Analyze antibody repertoires and discover new V genes from high-throughput sequencing reads
https://www.igdiscover.se
MIT License
17 stars 10 forks source link

Collect more statistics #84

Closed marcelm closed 6 years ago

marcelm commented 6 years ago

We need these numbers (some of them may already exist, need to check):

marcelm commented 6 years ago

A couple of notes.

Files created during preprocessing

  1. The raw reads are in reads.[12].fastq.gz
  2. This is limited to the number of sequences specified by limit: in the configuration and stored in reads/1-limited.[12].fastq.gz
  3. Paired-end reads are merged and written to reads/2-merged.fastq.gz.

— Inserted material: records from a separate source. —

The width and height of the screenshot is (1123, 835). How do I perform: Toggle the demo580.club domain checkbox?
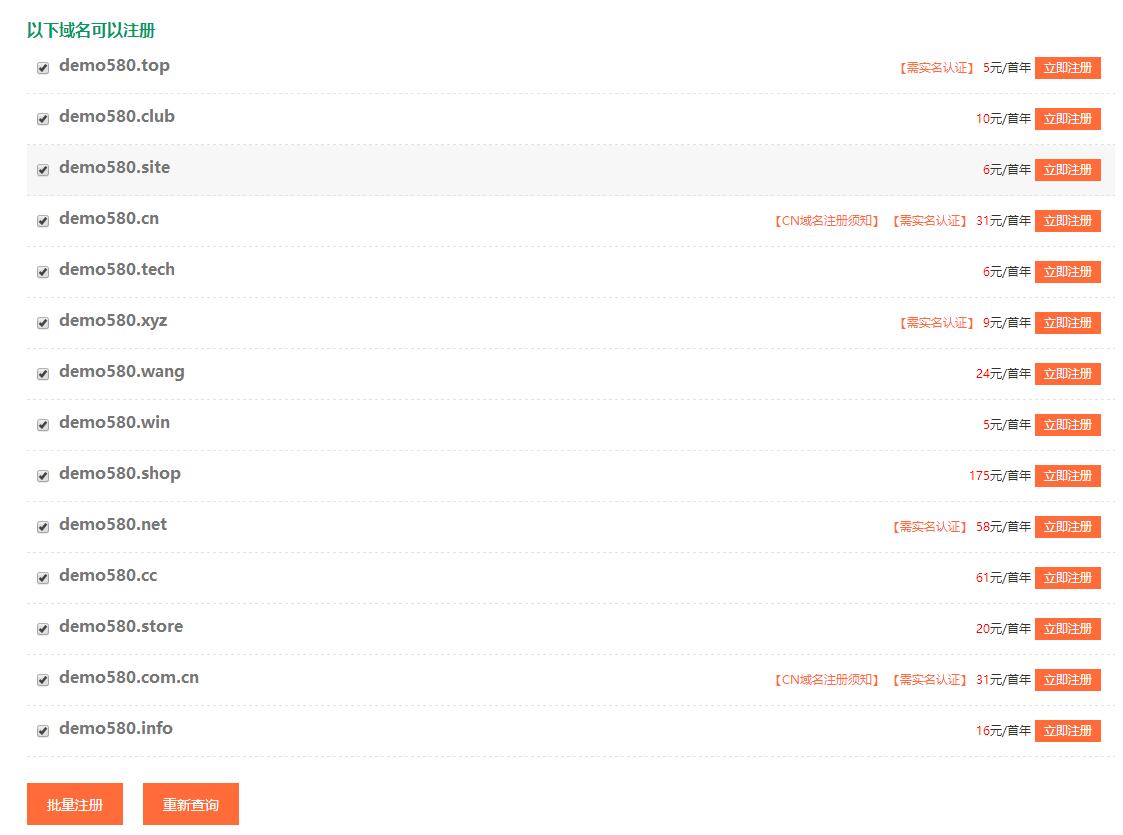[x=43, y=119]
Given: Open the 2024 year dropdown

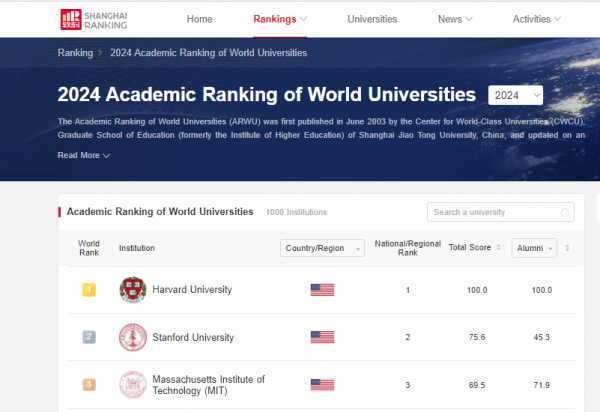Looking at the screenshot, I should point(515,95).
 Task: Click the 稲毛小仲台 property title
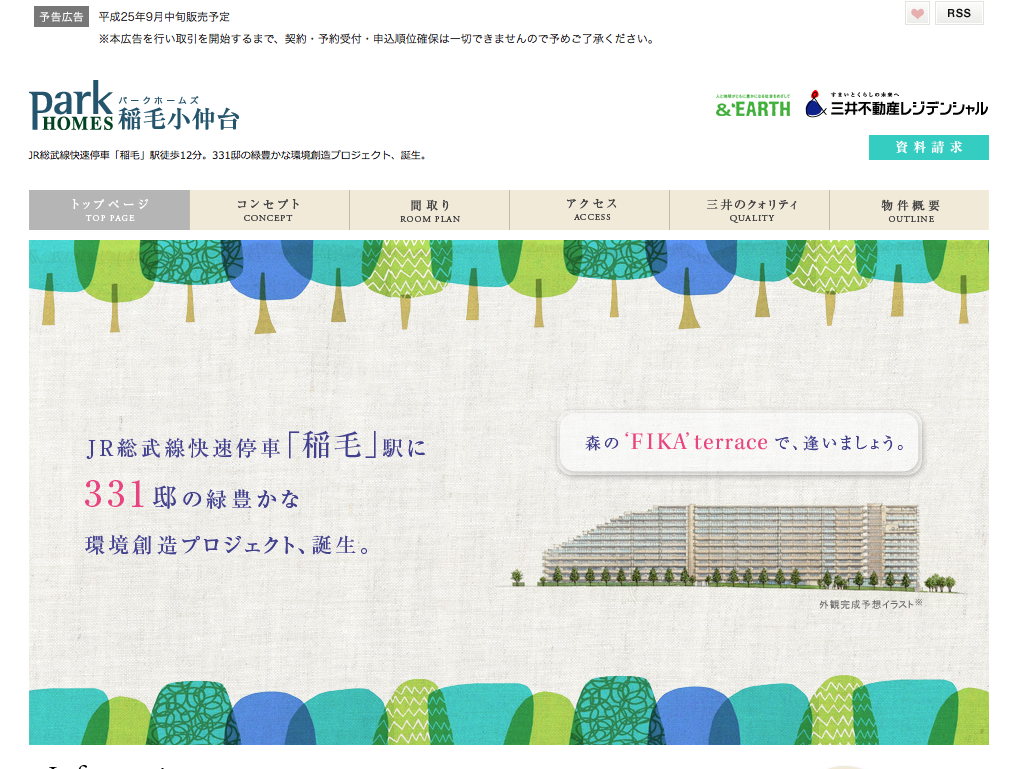pyautogui.click(x=179, y=119)
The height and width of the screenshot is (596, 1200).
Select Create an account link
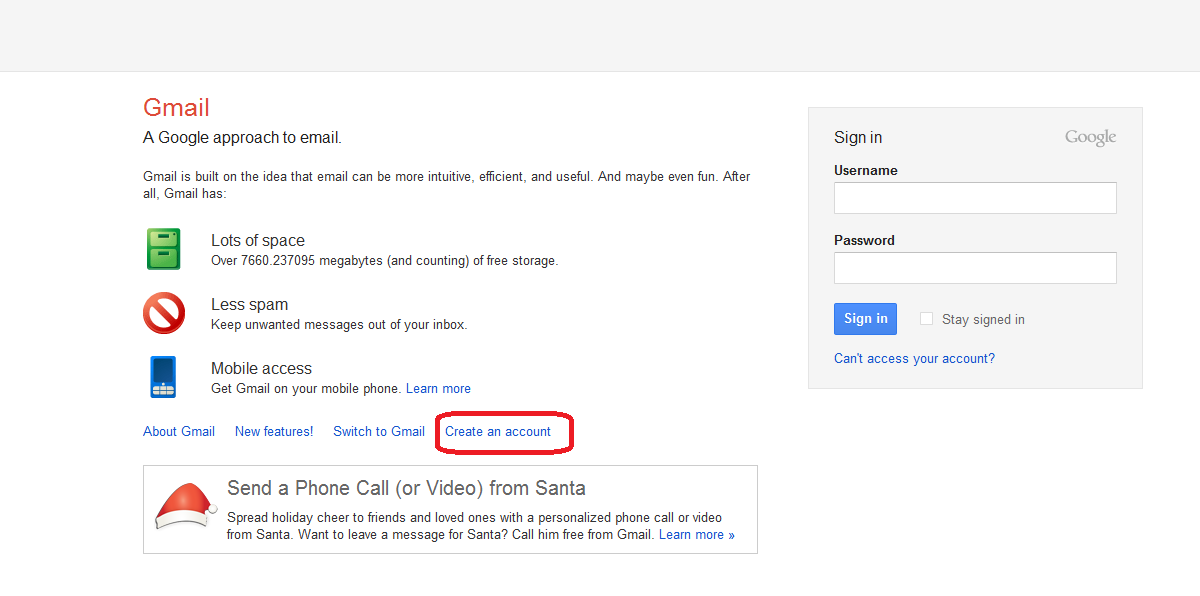[498, 432]
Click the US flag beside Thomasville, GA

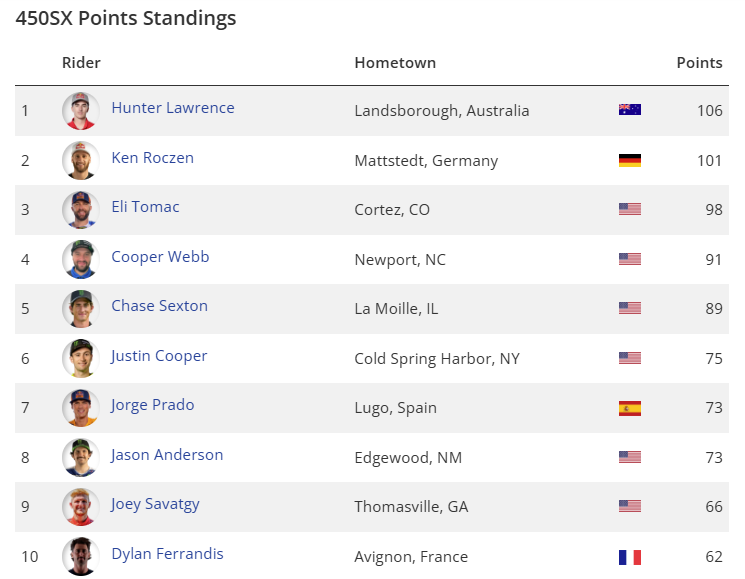click(629, 507)
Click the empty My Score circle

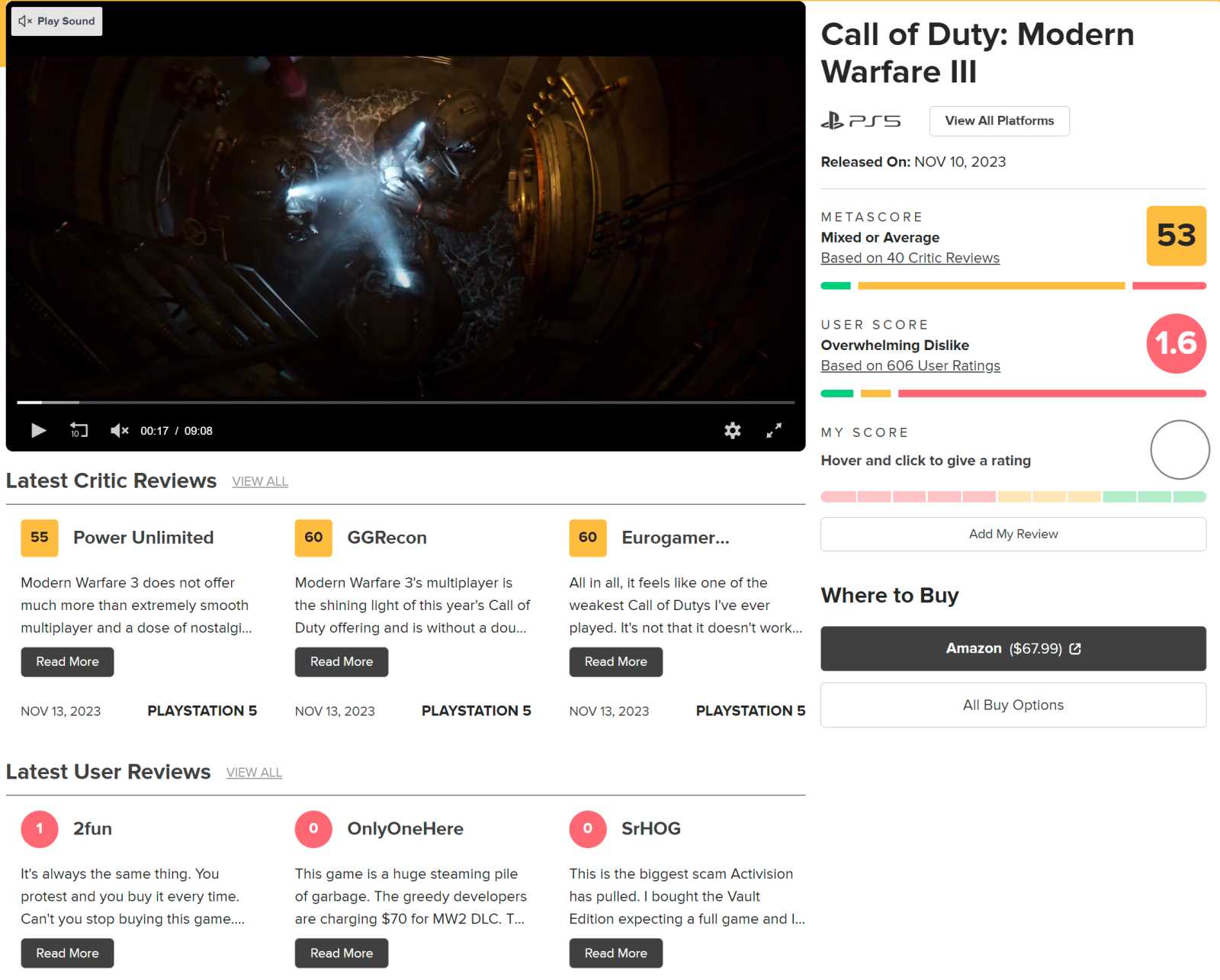pos(1179,450)
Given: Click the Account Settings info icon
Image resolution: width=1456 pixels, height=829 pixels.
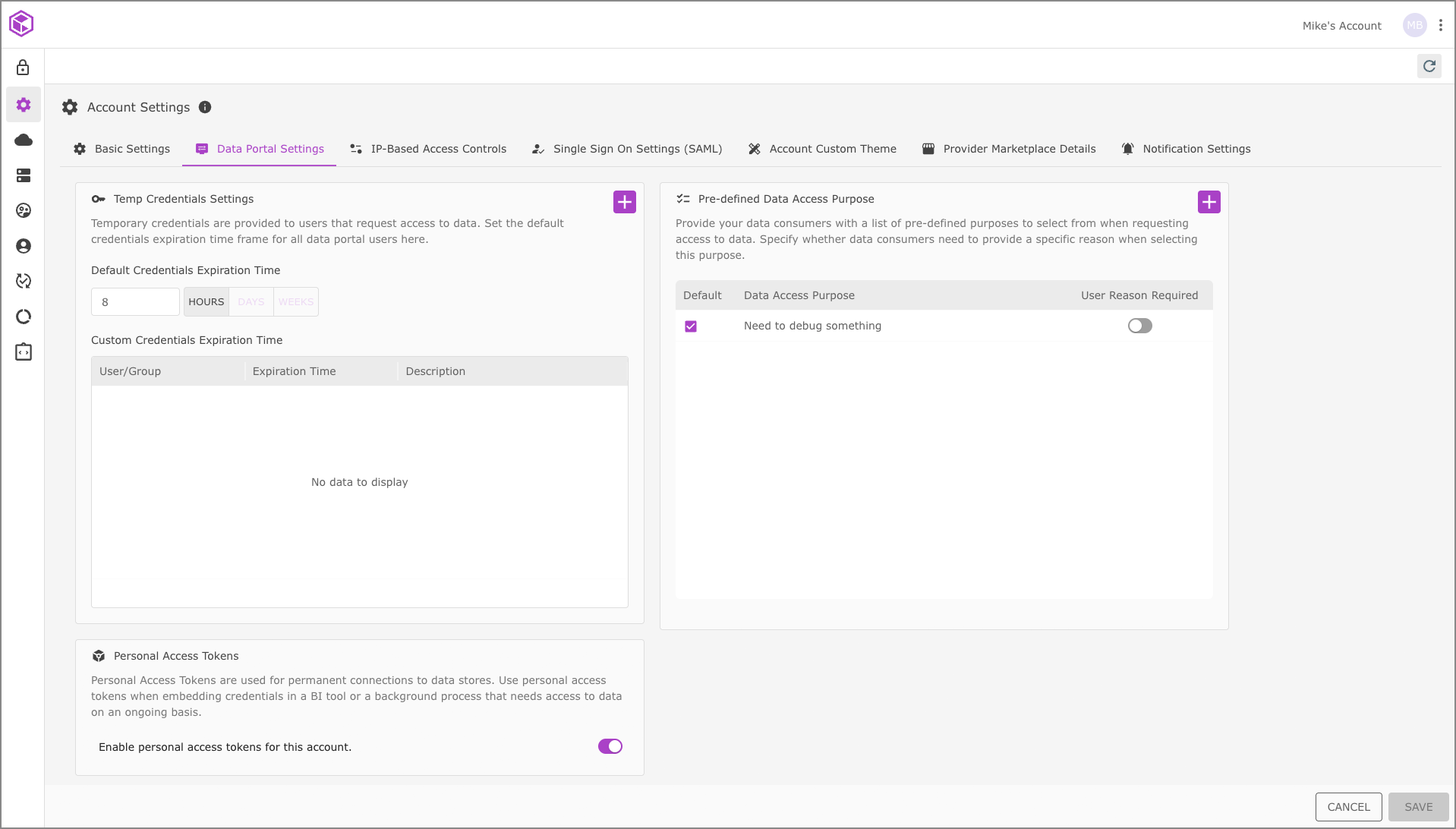Looking at the screenshot, I should (x=205, y=107).
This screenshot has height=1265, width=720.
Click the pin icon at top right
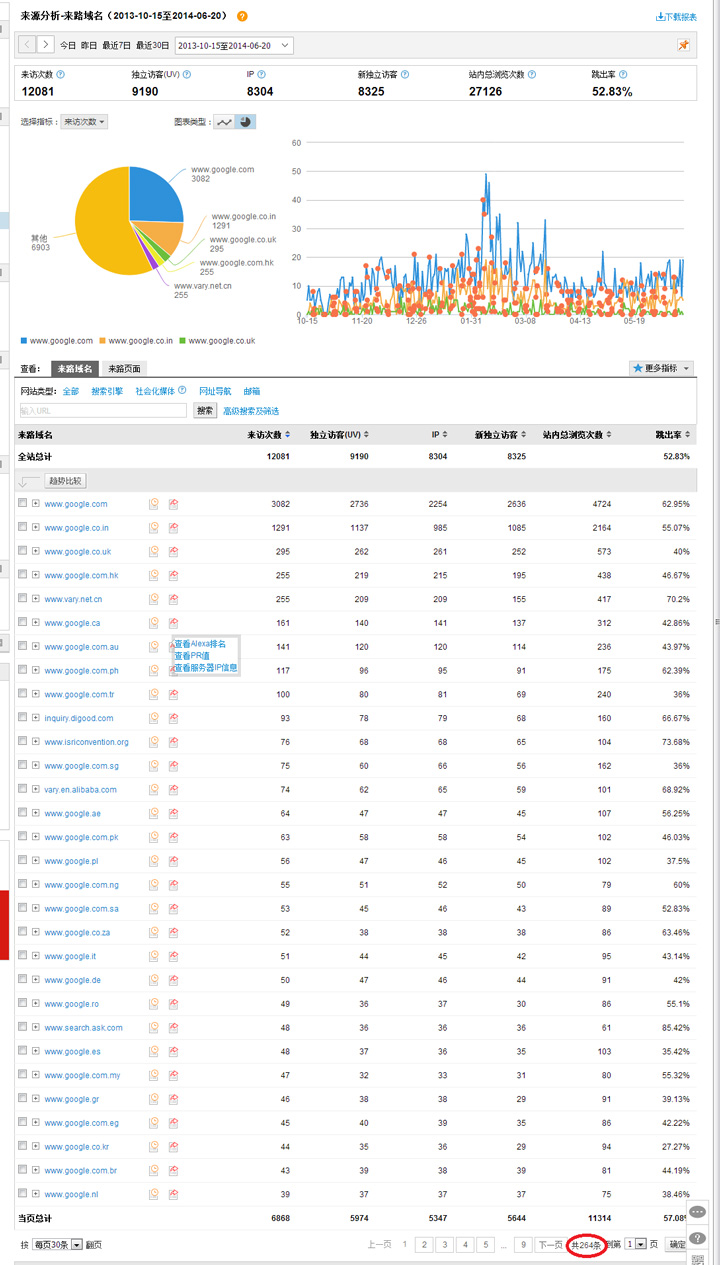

Statistics of how many read pairs went into the merging and how many could be merged are written to stats/reads.json
  4. Forward primers are trimmed and resulting sequences are written to reads/3-forward-primer-trimmed
  5. Reverse primers are trimmed and resulting sequences are written to reads/4-trimmed. Stats about trimming are written to stats/trimmed.json
  6. a) If barcode grouping and consensus taking is enabled, sequences are grouped by barcode/CDR3 (this removes duplicates implicitly), too short sequences are removed, and the result is written to reads/sequences.fasta.gz (this is done by igdiscover group)
  7. b) Alternatively, if consensus taking is not enabled, barcodes sequences are only removed, duplicate sequences are collapsed, too short sequences are removed and the result is written to reads/sequences.fasta.gz (this is done by igdiscover dereplicate)

Statistics that we already have

The other numbers are iteration specific.

marcelm commented 6 years ago

Implemented now. The file stats/stats.json contains all the statistics.